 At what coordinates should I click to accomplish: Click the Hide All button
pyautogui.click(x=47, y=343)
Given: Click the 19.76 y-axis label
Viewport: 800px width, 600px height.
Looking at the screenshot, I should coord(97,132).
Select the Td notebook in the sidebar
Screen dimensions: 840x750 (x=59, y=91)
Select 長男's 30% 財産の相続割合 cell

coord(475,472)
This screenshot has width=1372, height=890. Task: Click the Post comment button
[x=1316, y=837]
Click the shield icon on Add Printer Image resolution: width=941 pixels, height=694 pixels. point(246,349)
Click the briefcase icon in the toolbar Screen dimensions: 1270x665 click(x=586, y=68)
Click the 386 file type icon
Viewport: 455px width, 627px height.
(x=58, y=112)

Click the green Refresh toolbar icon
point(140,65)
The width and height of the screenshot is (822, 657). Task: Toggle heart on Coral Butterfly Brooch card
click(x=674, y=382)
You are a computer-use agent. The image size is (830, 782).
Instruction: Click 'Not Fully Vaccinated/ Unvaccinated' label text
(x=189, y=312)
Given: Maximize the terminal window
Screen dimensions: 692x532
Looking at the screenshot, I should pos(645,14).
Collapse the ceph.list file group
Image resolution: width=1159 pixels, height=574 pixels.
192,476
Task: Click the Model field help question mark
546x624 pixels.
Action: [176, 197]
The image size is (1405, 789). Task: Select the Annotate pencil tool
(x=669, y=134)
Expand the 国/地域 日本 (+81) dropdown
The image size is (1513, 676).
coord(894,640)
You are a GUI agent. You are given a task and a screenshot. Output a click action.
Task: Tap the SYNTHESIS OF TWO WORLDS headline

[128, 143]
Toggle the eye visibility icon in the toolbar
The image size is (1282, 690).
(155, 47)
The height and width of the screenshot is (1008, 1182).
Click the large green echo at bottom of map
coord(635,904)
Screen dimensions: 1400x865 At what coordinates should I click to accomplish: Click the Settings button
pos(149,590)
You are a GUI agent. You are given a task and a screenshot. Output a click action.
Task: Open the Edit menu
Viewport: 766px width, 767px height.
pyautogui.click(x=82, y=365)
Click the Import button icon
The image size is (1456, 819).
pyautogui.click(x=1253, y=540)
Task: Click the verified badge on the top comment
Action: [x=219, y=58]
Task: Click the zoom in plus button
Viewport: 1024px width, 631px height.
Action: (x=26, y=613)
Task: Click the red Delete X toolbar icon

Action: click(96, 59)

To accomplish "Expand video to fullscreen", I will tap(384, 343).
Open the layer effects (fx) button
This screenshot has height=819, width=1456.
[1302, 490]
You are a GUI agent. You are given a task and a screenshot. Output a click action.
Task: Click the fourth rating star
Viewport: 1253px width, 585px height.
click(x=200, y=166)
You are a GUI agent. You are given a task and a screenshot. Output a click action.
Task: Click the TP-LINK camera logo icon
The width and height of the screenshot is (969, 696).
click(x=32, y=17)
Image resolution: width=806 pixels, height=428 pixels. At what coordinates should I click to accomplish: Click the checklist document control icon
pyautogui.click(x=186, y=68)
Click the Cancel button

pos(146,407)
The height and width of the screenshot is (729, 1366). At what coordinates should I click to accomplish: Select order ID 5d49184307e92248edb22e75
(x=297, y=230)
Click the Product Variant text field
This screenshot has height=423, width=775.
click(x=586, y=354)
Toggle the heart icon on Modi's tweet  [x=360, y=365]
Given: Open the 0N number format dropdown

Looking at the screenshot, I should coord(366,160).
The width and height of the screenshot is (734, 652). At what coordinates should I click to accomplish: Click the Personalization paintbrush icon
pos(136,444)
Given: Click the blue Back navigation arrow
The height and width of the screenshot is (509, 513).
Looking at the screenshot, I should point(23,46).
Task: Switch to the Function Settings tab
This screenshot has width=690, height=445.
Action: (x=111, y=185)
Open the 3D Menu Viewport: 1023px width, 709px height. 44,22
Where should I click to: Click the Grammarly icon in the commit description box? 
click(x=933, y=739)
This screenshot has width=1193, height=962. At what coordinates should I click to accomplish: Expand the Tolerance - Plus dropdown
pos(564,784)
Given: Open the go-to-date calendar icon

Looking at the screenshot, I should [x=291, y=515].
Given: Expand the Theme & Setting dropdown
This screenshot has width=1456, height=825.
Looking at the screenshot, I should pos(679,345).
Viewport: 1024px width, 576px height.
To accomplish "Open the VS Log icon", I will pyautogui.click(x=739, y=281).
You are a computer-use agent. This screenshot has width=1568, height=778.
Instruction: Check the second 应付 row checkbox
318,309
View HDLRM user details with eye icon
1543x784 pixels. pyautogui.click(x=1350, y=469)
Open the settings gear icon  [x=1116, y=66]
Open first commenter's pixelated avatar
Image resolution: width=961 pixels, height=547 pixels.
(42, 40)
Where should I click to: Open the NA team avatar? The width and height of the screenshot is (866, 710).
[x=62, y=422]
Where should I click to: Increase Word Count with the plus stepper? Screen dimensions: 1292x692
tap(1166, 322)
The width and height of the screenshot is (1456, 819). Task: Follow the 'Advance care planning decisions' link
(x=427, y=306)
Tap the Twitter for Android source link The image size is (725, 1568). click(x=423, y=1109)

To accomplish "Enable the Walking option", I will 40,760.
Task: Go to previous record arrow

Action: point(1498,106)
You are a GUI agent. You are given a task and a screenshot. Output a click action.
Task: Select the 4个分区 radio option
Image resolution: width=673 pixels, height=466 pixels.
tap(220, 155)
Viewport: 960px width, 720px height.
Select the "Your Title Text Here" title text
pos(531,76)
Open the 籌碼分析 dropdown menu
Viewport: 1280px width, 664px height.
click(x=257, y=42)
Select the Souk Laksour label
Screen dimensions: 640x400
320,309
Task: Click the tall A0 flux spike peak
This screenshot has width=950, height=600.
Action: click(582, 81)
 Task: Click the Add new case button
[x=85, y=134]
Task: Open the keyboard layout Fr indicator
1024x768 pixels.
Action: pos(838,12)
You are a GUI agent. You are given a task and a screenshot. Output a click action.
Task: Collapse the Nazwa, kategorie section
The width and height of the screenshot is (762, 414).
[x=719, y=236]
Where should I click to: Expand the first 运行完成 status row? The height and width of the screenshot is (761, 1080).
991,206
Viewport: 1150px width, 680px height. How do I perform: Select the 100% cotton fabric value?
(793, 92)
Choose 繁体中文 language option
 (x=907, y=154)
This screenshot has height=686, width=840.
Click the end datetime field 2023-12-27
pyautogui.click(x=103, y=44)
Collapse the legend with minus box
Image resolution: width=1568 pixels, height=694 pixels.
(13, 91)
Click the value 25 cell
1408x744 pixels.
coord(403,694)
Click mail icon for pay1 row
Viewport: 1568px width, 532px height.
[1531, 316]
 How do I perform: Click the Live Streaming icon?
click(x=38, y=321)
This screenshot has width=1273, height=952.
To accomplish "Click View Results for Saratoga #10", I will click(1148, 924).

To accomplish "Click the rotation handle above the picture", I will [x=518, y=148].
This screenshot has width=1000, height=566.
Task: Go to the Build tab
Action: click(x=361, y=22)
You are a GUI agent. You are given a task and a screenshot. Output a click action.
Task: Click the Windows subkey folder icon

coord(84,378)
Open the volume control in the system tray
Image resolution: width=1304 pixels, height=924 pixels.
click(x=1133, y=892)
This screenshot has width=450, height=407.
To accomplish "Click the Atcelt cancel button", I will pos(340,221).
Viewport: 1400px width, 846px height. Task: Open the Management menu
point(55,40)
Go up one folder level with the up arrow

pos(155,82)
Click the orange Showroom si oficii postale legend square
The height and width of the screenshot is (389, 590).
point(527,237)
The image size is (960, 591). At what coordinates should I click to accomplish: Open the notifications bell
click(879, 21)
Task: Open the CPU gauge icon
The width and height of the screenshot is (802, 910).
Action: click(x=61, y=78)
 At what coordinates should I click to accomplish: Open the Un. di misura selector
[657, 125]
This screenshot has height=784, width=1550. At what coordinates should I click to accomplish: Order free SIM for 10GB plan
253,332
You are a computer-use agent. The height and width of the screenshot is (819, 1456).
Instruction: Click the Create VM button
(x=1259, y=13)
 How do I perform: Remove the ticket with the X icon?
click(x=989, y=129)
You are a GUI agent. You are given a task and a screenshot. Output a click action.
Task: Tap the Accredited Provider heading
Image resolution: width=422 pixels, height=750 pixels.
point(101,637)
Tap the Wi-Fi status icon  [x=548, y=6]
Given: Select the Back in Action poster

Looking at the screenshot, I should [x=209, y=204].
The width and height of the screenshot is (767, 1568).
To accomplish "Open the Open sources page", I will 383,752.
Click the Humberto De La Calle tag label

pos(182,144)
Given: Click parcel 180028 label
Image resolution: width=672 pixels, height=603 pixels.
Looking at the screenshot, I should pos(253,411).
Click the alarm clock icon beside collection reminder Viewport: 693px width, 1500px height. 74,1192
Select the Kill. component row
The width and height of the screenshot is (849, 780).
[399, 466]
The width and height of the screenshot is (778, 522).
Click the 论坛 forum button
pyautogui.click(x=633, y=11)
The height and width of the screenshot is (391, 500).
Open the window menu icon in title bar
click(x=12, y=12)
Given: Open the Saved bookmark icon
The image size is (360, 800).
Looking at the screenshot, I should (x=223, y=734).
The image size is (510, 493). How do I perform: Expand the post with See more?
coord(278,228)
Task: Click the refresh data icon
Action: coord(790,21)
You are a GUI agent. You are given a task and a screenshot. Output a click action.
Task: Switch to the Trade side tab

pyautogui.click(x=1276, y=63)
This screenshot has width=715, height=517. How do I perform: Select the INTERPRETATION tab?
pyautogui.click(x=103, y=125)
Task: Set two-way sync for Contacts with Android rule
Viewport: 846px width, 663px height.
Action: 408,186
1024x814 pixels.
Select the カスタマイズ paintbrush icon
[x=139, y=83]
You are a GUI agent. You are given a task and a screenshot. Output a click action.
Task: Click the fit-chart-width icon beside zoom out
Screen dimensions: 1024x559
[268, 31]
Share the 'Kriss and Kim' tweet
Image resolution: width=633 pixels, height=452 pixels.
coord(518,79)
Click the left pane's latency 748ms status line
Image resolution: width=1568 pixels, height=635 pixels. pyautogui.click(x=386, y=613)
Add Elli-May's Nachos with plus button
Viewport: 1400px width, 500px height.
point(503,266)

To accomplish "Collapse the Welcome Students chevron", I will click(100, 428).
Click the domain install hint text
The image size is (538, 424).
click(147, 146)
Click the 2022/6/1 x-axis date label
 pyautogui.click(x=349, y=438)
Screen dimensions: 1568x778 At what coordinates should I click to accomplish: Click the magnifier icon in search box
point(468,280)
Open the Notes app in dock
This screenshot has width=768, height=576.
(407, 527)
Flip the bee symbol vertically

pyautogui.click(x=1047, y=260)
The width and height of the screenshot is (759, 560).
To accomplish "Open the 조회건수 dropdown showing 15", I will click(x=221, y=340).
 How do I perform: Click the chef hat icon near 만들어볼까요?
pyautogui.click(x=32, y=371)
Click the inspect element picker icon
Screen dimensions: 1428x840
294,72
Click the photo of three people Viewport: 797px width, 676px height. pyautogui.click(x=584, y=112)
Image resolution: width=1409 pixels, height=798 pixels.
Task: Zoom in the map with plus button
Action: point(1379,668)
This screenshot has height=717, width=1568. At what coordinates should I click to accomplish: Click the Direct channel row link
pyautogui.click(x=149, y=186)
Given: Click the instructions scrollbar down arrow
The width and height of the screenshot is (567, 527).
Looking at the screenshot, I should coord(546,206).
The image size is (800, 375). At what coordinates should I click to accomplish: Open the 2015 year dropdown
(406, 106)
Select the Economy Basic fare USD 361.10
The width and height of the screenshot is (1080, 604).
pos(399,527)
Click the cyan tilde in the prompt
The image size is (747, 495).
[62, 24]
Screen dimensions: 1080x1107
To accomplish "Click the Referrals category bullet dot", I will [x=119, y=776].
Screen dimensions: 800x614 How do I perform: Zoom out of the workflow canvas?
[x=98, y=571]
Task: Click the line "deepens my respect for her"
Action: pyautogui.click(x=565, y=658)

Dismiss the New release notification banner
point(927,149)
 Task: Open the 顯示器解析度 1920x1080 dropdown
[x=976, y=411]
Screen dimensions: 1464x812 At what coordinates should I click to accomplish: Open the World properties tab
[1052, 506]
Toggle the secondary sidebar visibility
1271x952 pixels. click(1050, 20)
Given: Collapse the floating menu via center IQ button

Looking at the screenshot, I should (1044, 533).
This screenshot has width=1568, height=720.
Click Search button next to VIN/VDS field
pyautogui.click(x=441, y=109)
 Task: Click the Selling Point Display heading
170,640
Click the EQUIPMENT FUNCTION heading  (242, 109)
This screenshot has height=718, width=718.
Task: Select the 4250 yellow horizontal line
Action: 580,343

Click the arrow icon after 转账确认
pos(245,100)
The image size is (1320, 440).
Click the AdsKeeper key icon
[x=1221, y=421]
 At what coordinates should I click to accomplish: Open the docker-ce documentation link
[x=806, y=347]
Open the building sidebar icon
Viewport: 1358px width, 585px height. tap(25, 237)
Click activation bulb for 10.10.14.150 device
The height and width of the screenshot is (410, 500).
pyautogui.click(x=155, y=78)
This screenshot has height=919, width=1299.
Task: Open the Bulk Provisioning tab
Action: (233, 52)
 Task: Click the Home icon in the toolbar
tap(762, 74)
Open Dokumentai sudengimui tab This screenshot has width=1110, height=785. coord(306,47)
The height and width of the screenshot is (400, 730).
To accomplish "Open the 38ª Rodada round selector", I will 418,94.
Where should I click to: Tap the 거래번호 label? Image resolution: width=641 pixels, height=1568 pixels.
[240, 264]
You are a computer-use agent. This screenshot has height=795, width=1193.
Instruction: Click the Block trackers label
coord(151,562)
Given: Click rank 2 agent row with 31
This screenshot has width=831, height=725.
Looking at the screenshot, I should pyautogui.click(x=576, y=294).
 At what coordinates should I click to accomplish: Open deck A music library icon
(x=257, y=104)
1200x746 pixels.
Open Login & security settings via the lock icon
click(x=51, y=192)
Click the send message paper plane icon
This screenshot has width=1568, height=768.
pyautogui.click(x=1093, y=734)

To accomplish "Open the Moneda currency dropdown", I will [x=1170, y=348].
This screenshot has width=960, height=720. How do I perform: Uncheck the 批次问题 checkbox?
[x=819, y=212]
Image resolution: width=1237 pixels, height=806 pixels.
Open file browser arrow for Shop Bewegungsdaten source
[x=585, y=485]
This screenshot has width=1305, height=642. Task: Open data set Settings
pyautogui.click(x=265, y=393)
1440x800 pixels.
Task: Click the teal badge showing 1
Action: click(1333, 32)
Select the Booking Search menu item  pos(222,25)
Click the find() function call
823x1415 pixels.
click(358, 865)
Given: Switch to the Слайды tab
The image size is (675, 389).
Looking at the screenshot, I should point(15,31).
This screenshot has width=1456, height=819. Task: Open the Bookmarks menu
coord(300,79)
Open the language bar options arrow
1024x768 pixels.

☆ ☆ ☆ ☆ ☆

Your task:
From the listing above, the lines starting with the one that has "Screen dimensions: 692x532" and running through the one that has "Task: Click the fourth rating star" should be copied exactly, ends included.

Output for this task:
Screen dimensions: 692x532
Looking at the screenshot, I should pos(645,14).
Collapse the ceph.list file group
Image resolution: width=1159 pixels, height=574 pixels.
192,476
Task: Click the Model field help question mark
546x624 pixels.
Action: [176, 197]
The image size is (1405, 789). Task: Select the Annotate pencil tool
(x=669, y=134)
Expand the 国/地域 日本 (+81) dropdown
The image size is (1513, 676).
coord(894,640)
You are a GUI agent. You are given a task and a screenshot. Output a click action.
Task: Tap the SYNTHESIS OF TWO WORLDS headline

[128, 143]
Toggle the eye visibility icon in the toolbar
The image size is (1282, 690).
(155, 47)
The height and width of the screenshot is (1008, 1182).
Click the large green echo at bottom of map
coord(635,904)
Screen dimensions: 1400x865 At what coordinates should I click to accomplish: Click the Settings button
pos(149,590)
You are a GUI agent. You are given a task and a screenshot. Output a click action.
Task: Open the Edit menu
Viewport: 766px width, 767px height.
pyautogui.click(x=82, y=365)
Click the Import button icon
The image size is (1456, 819).
pyautogui.click(x=1253, y=540)
Task: Click the verified badge on the top comment
Action: [x=219, y=58]
Task: Click the zoom in plus button
Viewport: 1024px width, 631px height.
Action: (x=26, y=613)
Task: Click the red Delete X toolbar icon

Action: click(96, 59)

To accomplish "Expand video to fullscreen", I will tap(384, 343).
Open the layer effects (fx) button
This screenshot has height=819, width=1456.
[1302, 490]
You are a GUI agent. You are given a task and a screenshot. Output a click action.
Task: Click the fourth rating star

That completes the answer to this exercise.